> [Requirements]:
1 – Please answer these from the blog post about the drunk driver's arrest on the Glen Highway:
(a) On what day and date was the post written?
(b) In which direction were the State Troopers chasing the drunk driver?
(c) Since what grade had the woman's child been a classmate of the writer's daughter?
2 – Carry on the blog post about the woman found in the drunk driver's car from its final sentence.

> [Provided passage]:
---------------

Tuesday, August 28, 2007

She Made Me Really Proud



WARNING: No knitting content in this post, just something I felt the need to share.

About 5 weeks ago, something terrible happened. I won't write names due to privacy and current legal action and the potential of slander/libel charges. ( I always forget if slander or libel is the written one..but I digress). Late one evening, State Troopers chased a drunk driver Southbound down the Glen Highway from Sutton/Palmer. They ended up having to close the highway and put spike strips down to blow his tires and stop him, right around our exit. While arrresting him for drunk driving, the officers found the dead and badly beaten body of a woman in the back seat. The woman turned out to be someone known to our family, a barrel racer from my daughter's club. She was also the mother of one of my daughter's classmates since 2nd grade. She was divorced and had begun dating this man about 4-5 months prior, and had a restraining order against him due to his violence against her....and threats he'd made against her children. This man was actually convicted on a murder charge as a juvenile...

---------------

> [Supplied material]:
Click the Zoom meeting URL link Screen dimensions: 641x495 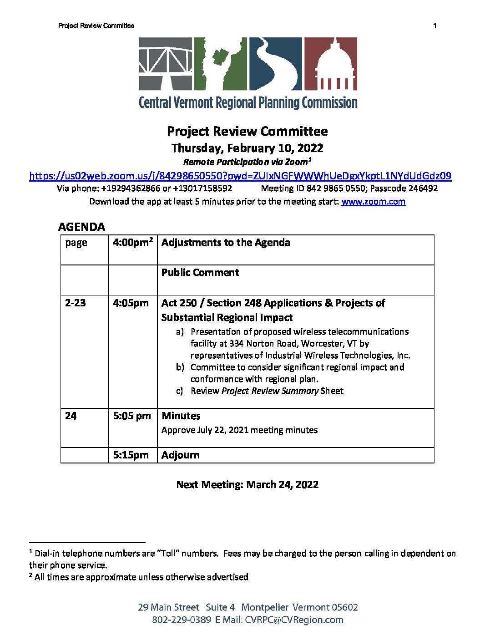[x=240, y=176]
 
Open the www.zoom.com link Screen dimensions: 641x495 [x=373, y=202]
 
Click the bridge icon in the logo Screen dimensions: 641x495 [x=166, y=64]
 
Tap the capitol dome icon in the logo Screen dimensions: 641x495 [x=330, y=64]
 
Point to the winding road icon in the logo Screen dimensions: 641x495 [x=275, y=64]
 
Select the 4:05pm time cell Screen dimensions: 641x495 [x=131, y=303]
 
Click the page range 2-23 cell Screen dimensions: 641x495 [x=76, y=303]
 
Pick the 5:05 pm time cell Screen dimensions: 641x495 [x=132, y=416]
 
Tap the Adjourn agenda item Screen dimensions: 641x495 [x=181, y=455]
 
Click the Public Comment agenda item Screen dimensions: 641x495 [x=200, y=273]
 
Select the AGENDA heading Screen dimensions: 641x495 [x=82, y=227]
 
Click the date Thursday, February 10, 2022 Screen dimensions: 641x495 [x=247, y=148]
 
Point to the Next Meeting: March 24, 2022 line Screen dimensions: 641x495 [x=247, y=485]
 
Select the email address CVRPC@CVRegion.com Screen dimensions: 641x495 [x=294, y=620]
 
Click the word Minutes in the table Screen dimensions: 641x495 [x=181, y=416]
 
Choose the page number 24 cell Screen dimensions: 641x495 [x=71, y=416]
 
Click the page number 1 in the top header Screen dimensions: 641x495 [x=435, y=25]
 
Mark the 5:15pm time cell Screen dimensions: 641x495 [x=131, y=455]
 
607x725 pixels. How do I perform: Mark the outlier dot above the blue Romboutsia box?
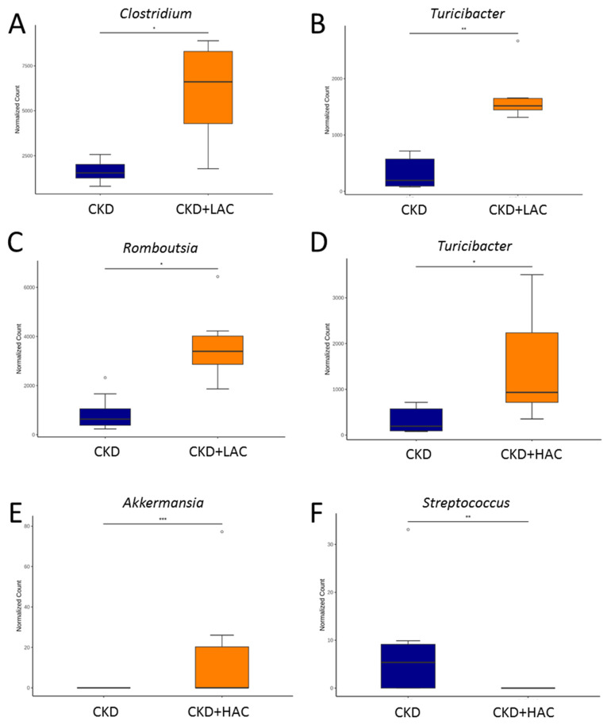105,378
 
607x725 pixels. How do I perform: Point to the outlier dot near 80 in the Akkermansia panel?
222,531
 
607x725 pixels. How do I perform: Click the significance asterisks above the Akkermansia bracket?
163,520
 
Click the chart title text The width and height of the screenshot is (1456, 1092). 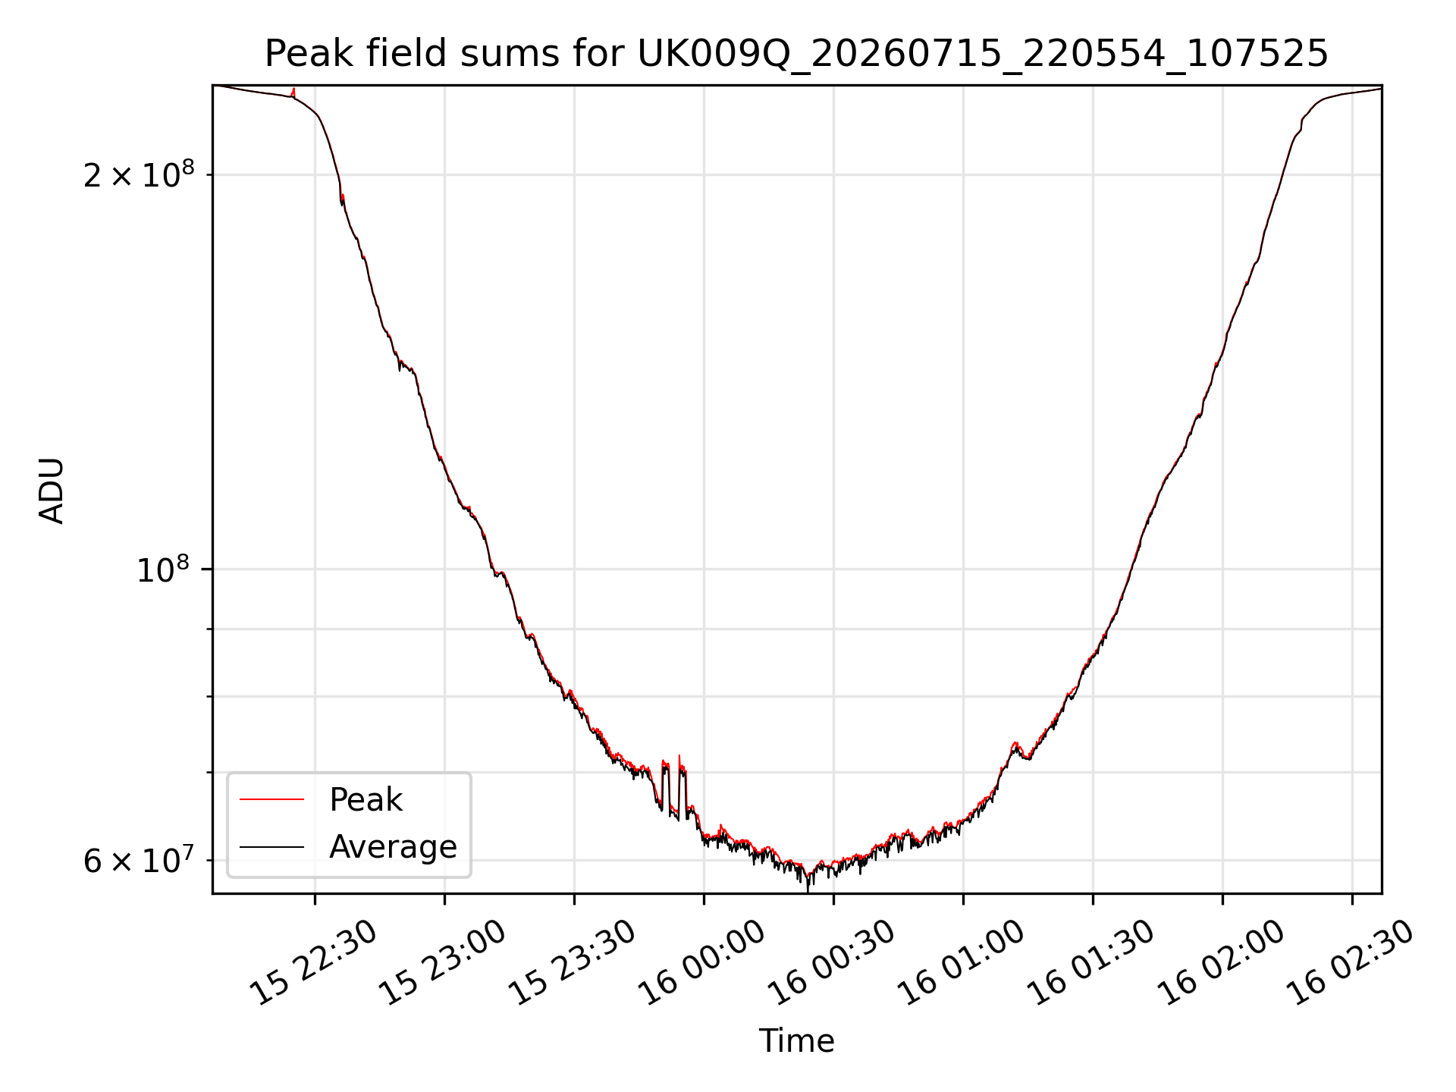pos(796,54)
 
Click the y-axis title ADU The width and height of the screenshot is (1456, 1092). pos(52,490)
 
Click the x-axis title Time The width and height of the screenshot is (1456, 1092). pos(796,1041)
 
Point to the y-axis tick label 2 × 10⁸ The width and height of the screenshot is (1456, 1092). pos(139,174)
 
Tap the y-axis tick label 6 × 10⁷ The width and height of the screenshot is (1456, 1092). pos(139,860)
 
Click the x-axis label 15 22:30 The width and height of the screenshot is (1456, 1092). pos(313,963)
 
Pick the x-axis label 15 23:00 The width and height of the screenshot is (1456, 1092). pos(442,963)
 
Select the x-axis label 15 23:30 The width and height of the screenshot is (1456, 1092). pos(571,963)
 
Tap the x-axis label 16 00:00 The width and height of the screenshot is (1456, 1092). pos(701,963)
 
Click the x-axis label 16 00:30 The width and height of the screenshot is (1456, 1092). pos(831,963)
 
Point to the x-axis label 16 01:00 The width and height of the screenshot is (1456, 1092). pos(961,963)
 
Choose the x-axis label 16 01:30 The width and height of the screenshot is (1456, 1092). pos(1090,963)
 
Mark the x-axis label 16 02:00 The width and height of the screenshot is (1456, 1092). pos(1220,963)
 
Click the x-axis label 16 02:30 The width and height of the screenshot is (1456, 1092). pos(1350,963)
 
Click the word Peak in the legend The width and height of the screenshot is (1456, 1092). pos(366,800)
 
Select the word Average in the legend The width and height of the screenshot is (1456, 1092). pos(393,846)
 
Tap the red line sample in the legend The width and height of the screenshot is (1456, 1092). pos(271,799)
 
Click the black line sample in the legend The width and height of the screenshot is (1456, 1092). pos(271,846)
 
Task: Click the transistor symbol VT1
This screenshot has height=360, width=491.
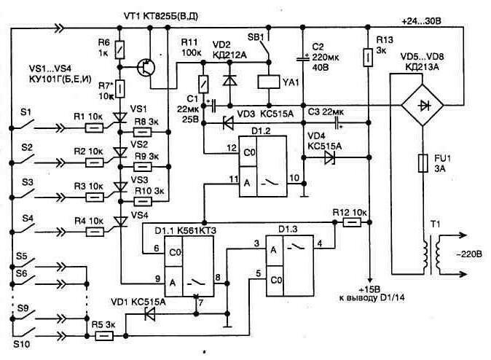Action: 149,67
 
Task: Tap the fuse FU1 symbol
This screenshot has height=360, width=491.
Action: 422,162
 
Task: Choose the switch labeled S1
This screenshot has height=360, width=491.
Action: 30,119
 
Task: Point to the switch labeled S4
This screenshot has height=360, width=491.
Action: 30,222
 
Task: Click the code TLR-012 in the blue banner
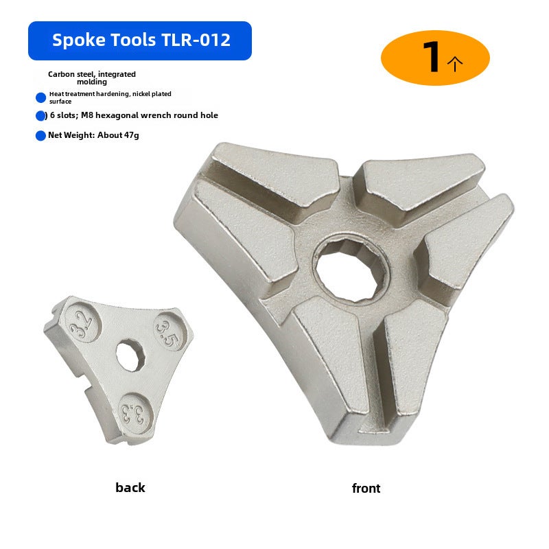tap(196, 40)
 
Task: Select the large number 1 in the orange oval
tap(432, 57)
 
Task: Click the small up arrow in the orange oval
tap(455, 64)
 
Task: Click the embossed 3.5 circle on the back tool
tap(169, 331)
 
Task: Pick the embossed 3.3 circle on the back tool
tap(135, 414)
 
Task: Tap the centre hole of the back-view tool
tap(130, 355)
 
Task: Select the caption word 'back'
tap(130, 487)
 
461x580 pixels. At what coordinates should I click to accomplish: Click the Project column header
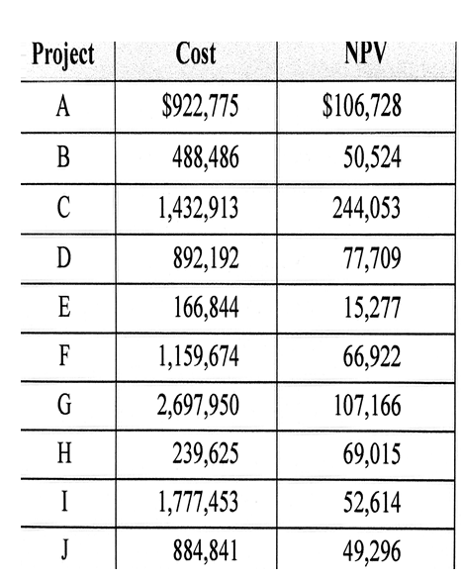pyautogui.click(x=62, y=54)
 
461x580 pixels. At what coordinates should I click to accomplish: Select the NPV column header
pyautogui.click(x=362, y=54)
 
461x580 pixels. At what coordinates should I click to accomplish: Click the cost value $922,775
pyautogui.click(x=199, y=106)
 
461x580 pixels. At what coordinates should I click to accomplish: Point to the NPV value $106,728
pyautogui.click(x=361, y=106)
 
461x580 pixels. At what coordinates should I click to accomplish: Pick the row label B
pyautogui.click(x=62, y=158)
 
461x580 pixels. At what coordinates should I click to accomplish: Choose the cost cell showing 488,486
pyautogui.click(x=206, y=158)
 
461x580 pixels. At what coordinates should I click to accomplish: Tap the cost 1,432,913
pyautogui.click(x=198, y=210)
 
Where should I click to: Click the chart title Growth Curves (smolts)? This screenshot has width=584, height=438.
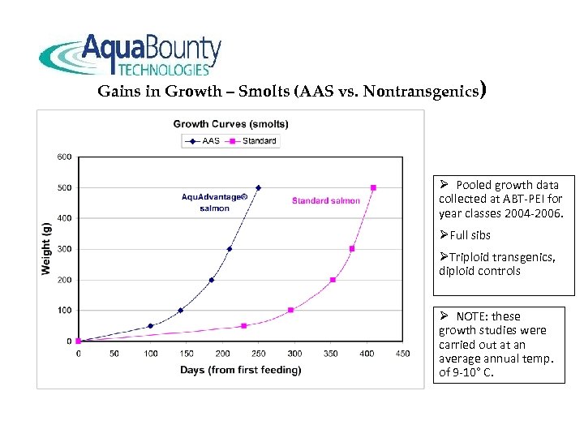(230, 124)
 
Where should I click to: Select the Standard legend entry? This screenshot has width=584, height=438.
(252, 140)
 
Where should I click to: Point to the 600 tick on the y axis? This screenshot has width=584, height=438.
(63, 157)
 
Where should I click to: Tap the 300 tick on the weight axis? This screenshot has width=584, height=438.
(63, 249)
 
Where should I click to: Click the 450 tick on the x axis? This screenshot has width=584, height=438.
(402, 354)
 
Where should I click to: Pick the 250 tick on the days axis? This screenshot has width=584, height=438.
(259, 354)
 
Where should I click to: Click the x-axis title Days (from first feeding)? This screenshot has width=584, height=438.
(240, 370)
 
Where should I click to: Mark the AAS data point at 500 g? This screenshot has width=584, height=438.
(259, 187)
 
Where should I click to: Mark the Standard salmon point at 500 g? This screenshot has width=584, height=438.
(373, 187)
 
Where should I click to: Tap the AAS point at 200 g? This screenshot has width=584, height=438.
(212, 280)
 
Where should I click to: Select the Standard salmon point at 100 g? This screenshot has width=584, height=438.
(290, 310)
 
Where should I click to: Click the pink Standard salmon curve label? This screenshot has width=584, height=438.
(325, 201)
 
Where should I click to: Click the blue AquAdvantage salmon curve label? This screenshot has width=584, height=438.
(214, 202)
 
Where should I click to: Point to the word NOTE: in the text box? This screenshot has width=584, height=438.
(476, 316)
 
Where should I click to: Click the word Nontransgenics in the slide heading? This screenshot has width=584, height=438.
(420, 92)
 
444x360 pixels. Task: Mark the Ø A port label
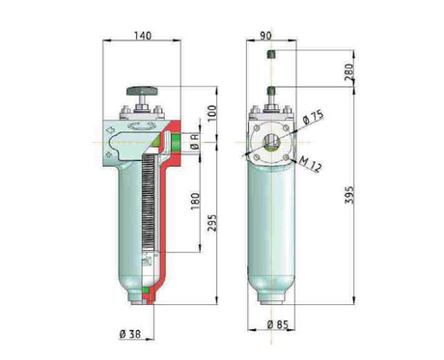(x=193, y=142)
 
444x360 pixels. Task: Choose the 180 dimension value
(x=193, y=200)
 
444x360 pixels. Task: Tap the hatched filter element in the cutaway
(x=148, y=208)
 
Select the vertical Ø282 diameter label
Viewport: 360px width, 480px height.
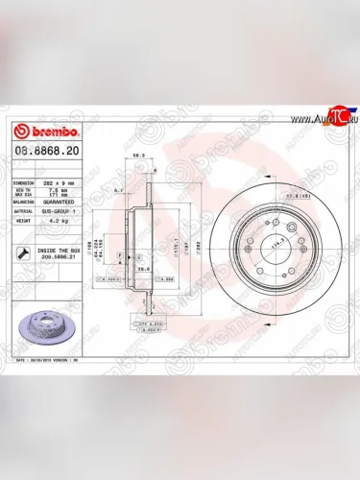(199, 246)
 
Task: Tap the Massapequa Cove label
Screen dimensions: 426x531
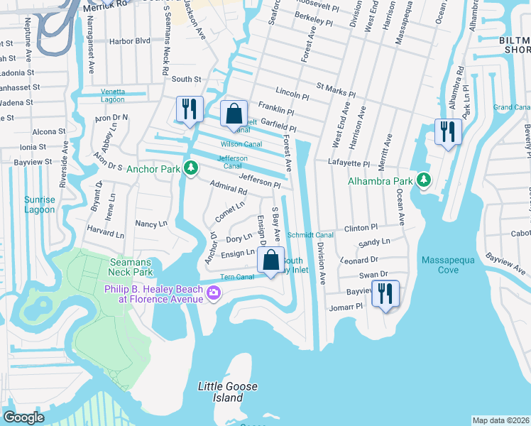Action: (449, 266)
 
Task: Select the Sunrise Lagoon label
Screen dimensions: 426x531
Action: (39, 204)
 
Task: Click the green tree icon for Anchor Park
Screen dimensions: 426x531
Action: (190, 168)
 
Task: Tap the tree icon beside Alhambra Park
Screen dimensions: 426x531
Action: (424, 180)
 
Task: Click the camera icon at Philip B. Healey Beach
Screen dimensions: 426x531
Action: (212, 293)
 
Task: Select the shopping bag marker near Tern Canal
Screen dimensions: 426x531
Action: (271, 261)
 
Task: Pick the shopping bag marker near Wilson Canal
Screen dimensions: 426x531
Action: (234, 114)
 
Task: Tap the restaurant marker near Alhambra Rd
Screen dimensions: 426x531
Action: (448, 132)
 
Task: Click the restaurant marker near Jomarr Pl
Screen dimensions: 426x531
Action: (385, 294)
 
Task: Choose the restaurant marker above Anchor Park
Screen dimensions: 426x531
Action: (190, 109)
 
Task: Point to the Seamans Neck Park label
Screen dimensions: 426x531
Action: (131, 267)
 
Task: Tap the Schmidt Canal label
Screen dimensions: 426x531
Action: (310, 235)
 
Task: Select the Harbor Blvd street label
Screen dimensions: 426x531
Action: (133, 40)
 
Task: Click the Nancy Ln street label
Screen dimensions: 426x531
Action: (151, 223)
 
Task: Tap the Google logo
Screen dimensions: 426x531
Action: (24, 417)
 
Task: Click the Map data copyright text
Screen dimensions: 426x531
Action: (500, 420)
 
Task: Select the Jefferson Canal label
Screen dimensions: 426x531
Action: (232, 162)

---------------

> [Responses to the exercise]:
1 –
(a) Tuesday, August 28, 2007
(b) Southbound
(c) 2nd grade

2 –
"He was involved in the 1978 murder-for-hire of Air Force Col. Robert Cassell in Eagle River. A minor at the time, _____ was sentenced to two years at McLaughlin Youth Center for his involvement in the murder after attempts to try him as an adult failed" (Alaska Star, August 16)

He is currently incarcerated and awaiting trial on numerous charges stemming from the current incident.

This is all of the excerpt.